TPMS Tire Pressure Monitoring System

TPMS Sensor

The Tread Act requires that vehicles built after 2007 include a direct TPMS Tire Pressure Monitoring System that has tire pressure monitoring sensors placed inside each wheel assembly. It monitors a vehicle's tire air pressures and illuminates an amber TPMS light or audible chime to inform the driver if a tire's underinflated (or overinflated).

TPMS function explained.

The system includes a receiver located inside the BCM or keyless entry system and an amber warning lamp. The sensors send an RF signal to the receiver including information like sensor ID's and air pressures at regular intervals.

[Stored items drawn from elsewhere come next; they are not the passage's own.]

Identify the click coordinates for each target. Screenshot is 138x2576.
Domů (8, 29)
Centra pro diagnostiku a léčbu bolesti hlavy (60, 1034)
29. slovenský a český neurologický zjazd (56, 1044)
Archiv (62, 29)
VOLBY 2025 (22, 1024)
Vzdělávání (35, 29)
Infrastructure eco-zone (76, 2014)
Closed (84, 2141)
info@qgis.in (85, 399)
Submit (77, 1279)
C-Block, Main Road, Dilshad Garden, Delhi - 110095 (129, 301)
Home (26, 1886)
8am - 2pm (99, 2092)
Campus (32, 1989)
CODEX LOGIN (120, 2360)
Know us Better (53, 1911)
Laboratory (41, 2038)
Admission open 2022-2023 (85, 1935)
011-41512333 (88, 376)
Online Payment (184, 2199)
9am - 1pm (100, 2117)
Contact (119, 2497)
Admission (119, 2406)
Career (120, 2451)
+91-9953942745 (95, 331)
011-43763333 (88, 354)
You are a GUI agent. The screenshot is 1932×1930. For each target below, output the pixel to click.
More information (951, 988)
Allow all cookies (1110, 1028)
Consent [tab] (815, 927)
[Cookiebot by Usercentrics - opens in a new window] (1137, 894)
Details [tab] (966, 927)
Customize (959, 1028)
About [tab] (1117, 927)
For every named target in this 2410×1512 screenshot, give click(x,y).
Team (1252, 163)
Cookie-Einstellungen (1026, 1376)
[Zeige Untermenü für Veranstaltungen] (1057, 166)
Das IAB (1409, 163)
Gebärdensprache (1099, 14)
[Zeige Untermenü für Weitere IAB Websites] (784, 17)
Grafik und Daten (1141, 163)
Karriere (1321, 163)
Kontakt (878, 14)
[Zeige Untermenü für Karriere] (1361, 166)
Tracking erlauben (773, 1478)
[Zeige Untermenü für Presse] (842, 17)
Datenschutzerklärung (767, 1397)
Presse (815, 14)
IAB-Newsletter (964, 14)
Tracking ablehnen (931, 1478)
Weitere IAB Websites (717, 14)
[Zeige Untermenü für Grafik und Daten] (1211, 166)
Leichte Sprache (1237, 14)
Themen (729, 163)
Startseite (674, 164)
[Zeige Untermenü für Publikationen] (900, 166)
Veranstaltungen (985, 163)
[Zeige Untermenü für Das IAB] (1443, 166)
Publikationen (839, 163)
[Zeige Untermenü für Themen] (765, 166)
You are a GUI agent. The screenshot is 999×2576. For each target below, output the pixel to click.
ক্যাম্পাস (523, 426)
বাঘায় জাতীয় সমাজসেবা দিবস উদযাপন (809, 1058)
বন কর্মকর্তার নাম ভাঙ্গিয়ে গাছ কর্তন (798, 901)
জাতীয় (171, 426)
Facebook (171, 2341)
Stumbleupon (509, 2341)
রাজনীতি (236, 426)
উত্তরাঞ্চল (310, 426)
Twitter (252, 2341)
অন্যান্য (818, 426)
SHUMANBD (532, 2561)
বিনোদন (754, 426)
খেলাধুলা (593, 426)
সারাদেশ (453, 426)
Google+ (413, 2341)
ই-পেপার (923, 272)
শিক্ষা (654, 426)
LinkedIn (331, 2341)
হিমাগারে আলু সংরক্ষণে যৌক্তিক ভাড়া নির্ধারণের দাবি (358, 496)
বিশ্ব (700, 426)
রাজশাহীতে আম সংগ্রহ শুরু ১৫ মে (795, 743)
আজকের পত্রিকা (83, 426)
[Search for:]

They include a lithium-ion battery that can last up to ten years. As these batteries wear, they're less able to communicate with the receiver. The control module will illuminate the TPMS light if communication is lost. If the light stays on continuously, inflate all tires to the specifications found on the door sticker, including the spare. These are the required values the direct system uses for that models tire pressures.

TPMS sensors have a port to sense the tires air pressure. If it becomes clogged, the sensor will indicate low air pressure to the module, and the TPMS light will illuminate. Check a suspect tire for debris or an older flat repair product that can clog the sensing hole in the sensor.

Some older models use an indirect system that utilizes the vehicle's wheel speed sensors to estimate air pressures. This system is based on the principle that a tire with low air pressure spins faster than one that's filled.